Son dernier départ a été le 12 Octobre, avec son avion de chasse Nieuport monté avec deux mitrailleuses et avec lequel il avait abattu un boche le 10, deux jours avant: il est parti à 2 heures faire la protection d’un groupe d’avions de bombardement très en avant dans les lignes ennemies. Il a abattu un avion de chasse ennemi à 3 hrs. qui venait attaquer le groupe et lui barrer la route. Comme toujours, faisant son devoir avec conscience, il a attendu que tous les avions ont repassé les lignes avant de rentrer lui-même et à la dernière minute il pense à atterrir dans le champ d’aviation le plus près vu que la nuit commençait à tomber.

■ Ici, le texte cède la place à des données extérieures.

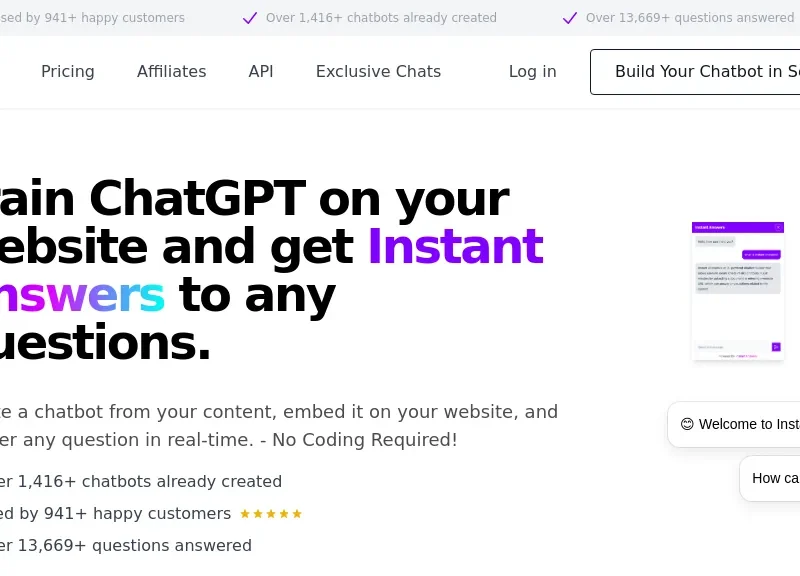
Task: Click the purple send icon in chat preview
Action: pos(776,347)
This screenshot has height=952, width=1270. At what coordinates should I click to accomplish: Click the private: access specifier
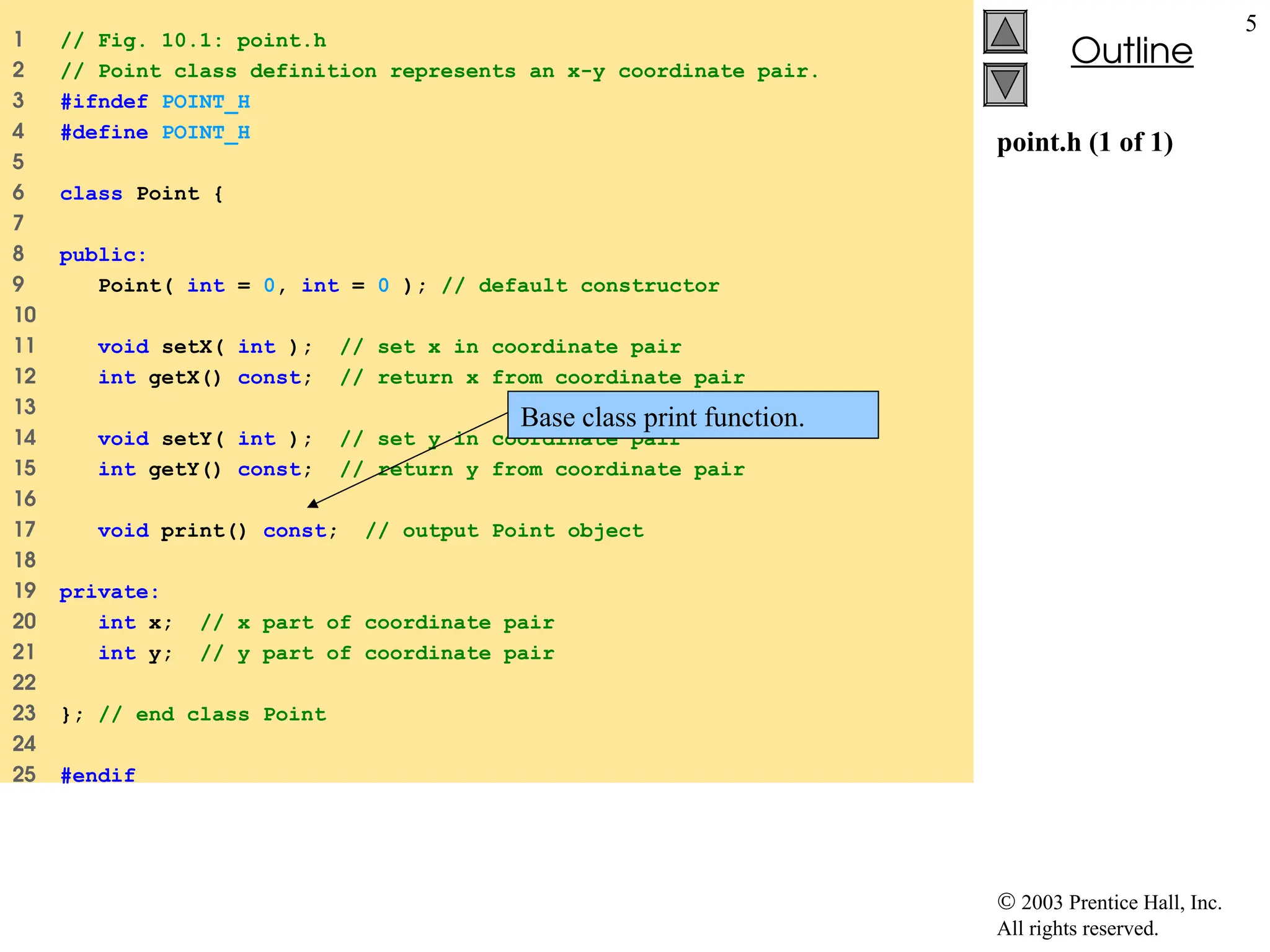(109, 592)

Il était prêt à faire un atterrissage des plus normal, malgré l’obscurité, quand le malheur a voulu qu’il touche un cable qui était au bordure du champ, et dont il ne pouvait soupçonner la présence et son avion est venu s’écraser sur le sol.
Il a été relevé et aussitôt transporté dans un Hôpital sans une plainte et sans perdre un instant ses sens, causant avec un de ses camarades d’escadrille.
Il avait deux jambes fracturées, la droite à la cuisse et la gauche au-dessus la cheville. Il a été opéré aussitôt, non sans recommander aux docteurs de bien s’assurer de ne pas faire une jambe plus courte l’une que l’autre, car il faisait beaucoup de sport.
On lui a arrangé ses deux jambes et tout était fini à minuit.
Le lendemain il causait avec tout le monde et tout faisait espérer les meilleurs résultats d’une prompte guérison, il passe une bonne nuit et le matin du 14 à 6 heures est frappé d’une embolie cérébrale (au moment où personne ne s’y attendait nullement) et n’a repris connaissance.
Je suis resté jusqu’à ses dernier moments auprès de lui, et je n’ai pas eu la chance de le voir reprendre ses sens une seconde.
Ce que je puis dire c’est que rien n’a été négligé et qu’il a été très bien soigné. Il paraissait très heureux.